Дениза Алистер - Не бойся, я с тобой
Он прекрасно знал, что значит лежать в темноте с открытыми глазами, безуспешно пытаясь отогнать терзающие тебя мысли.
— Ерунда, — сказал он, отмахиваясь от ее извинений. — Мне тоже не спалось. Вам еще долго?
Пропустив мимо ушей вопрос, Дон наклонился и, подняв кастрюлю, подал ей. Нэнси бы взять кастрюлю и отвернуться к плите, но неожиданно для себя она почувствовала, что не может пошевелиться. Она молча и внимательно смотрела на него, будто пытаясь на будущее запечатлеть его образ.

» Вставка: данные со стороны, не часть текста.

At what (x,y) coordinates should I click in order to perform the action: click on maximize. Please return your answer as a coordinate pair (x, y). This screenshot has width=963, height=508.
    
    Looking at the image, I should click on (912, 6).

Он стоял так близко, что она заметила крошечный шрам над правым соском и щетинки на небритом подбородке. Сердце ее учащенно забилось, и, не говоря ни слова, она взяла из его рук кастрюлю и прижала к груди, словно прикрываясь ею как щитом.
— Может, выпьем по чашечке кофе?
— Не хочется.
Не хватает еще распивать с ним кофе среди ночи. Она уже знала, на что он способен, и ее не на шутку тревожила вероломность этой маленькой кухни и темнота за окном, создающая впечатление, что они одни в целом мире. Но Дон уже подошел к кофеварке и начал заваривать кофе.
— Дон, зачем вам здесь оставаться? — взволнованно проговорила она. — Какой смысл, что завтра вы будете полуживым, только потому что я не могу уснуть. Мне совсем не нужна няня.
— Ну и прекрасно, — ответил тот. — Разве вы ребенок?
Он неотрывно следил за Нэнси. Его взгляд и слова, произнесенные хриплым голосом, обволакивали, сообщая всему ее телу сладостное тепло. Внезапно в кухне стало жарко, однако жар исходил не от включенной плиты.
— Дон…
Не обращая внимания на ее предостерегающий тон, он пожал плечами, делая вид, что ничего не происходит.
— Значит, вы сами печете хлеб, — как бы между прочим сказал он, взглянув на нее, и скрестил руки на обнаженной груди. — Даже не представлял, что вы так старомодны. Кто научил вас готовить?
Растерявшись, она заморгала, щеки вспыхнули румянцем.
— Бабушка. Неужели меня можно назвать старомодной только потому, что я умею печь хлеб? Мне вообще нравится готовить.
Он почувствовал себя неловко от того, что она оправдывается.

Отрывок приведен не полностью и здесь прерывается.